Embodied Intelligence for 3D Understanding: A Survey on 3D Scene Question Answering
It addresses the problem of fragmented progress in 3D SQA for researchers by offering a systematic foundation to guide future work, though it is incremental as a survey.
This survey tackles the challenge of unifying analysis and comparison across datasets and baselines in 3D Scene Question Answering (3D SQA), providing the first comprehensive review that organizes work from datasets, methodologies, and evaluation metrics to identify patterns and propose future directions.

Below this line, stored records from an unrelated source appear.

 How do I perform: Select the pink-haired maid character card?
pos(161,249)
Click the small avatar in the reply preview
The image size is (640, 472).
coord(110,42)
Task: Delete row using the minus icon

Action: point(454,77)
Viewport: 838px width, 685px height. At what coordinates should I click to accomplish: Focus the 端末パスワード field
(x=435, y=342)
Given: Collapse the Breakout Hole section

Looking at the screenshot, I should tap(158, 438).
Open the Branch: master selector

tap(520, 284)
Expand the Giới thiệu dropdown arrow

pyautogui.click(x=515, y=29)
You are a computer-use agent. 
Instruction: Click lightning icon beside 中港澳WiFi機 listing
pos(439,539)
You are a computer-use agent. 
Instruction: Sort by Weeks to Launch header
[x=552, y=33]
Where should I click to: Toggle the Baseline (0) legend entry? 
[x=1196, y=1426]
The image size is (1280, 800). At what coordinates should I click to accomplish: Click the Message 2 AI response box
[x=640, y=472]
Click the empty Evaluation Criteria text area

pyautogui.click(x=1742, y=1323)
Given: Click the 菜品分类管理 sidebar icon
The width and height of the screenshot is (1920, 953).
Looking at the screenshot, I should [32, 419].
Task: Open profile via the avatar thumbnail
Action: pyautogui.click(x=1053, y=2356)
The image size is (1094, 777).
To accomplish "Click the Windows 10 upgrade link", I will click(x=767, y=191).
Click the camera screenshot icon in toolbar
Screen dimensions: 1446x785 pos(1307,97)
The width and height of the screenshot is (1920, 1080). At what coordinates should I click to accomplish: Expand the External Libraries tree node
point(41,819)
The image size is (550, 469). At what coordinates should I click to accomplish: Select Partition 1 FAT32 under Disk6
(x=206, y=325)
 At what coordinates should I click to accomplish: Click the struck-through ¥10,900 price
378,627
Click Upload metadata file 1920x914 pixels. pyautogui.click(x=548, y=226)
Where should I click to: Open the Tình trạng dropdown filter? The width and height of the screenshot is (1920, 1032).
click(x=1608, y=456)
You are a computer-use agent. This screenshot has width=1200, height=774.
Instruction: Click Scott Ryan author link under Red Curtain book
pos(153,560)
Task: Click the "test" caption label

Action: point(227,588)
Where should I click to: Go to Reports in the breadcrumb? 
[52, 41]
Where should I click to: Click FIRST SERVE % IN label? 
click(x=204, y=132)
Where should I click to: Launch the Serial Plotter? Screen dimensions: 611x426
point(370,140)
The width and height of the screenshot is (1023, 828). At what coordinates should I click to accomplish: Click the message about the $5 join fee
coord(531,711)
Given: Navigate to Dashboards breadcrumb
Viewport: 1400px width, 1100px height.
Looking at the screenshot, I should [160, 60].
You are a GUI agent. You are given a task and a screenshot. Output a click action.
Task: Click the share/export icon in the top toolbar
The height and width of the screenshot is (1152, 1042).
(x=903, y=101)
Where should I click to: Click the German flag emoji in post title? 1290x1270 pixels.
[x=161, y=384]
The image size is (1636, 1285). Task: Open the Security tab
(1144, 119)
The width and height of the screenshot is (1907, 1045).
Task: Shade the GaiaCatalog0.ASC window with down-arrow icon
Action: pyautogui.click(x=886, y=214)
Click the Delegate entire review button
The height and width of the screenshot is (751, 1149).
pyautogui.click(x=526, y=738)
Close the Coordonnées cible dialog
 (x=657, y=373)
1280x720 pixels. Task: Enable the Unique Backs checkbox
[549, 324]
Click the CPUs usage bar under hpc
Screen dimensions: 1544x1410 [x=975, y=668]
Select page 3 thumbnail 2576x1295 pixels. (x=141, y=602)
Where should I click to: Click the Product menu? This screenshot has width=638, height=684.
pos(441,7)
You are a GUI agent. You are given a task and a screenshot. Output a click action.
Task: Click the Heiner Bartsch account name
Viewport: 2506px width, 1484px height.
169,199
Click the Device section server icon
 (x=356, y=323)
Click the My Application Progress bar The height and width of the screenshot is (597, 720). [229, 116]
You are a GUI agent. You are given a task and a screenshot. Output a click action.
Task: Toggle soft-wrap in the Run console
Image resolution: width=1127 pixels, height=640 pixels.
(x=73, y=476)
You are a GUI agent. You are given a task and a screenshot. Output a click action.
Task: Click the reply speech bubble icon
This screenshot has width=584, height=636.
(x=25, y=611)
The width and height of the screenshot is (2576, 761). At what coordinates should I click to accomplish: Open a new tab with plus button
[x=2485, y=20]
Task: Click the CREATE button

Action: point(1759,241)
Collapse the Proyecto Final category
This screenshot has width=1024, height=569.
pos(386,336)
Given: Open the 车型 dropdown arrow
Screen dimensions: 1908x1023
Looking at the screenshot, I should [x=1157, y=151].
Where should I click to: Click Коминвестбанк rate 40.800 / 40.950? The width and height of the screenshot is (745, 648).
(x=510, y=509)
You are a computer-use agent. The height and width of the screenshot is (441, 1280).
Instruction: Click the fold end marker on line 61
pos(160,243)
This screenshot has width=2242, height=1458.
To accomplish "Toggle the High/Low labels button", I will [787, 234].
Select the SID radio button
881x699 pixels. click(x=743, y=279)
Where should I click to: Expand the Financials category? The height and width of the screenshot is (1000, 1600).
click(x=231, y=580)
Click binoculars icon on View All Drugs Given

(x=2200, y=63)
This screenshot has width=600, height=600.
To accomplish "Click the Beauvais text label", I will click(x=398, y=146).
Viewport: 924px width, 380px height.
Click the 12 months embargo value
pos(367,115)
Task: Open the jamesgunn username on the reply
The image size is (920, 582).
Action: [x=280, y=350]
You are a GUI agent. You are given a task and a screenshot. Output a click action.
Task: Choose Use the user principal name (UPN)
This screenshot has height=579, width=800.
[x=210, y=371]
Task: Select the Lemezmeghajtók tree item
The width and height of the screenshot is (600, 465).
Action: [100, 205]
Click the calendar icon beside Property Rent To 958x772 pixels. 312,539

3D Scene Question Answering (3D SQA) represents an interdisciplinary task that integrates 3D visual perception and natural language processing, empowering intelligent agents to comprehend and interact with complex 3D environments. Recent advances in large multimodal modelling have driven the creation of diverse datasets and spurred the development of instruction-tuning and zero-shot methods for 3D SQA. However, this rapid progress introduces challenges, particularly in achieving unified analysis and comparison across datasets and baselines. In this survey, we provide the first comprehensive and systematic review of 3D SQA. We organize existing work from three perspectives: datasets, methodologies, and evaluation metrics. Beyond basic categorization, we identify shared architectural patterns across methods. Our survey further synthesizes core limitations and discusses how current trends, such as instruction tuning, multimodal alignment, and zero-shot, can shape future developments. Finally, we propose a range of promising research directions covering dataset construction, task generalization, interaction modeling, and unified evaluation protocols. This work aims to serve as a foundation for future research and foster progress toward more generalizable and intelligent 3D SQA systems.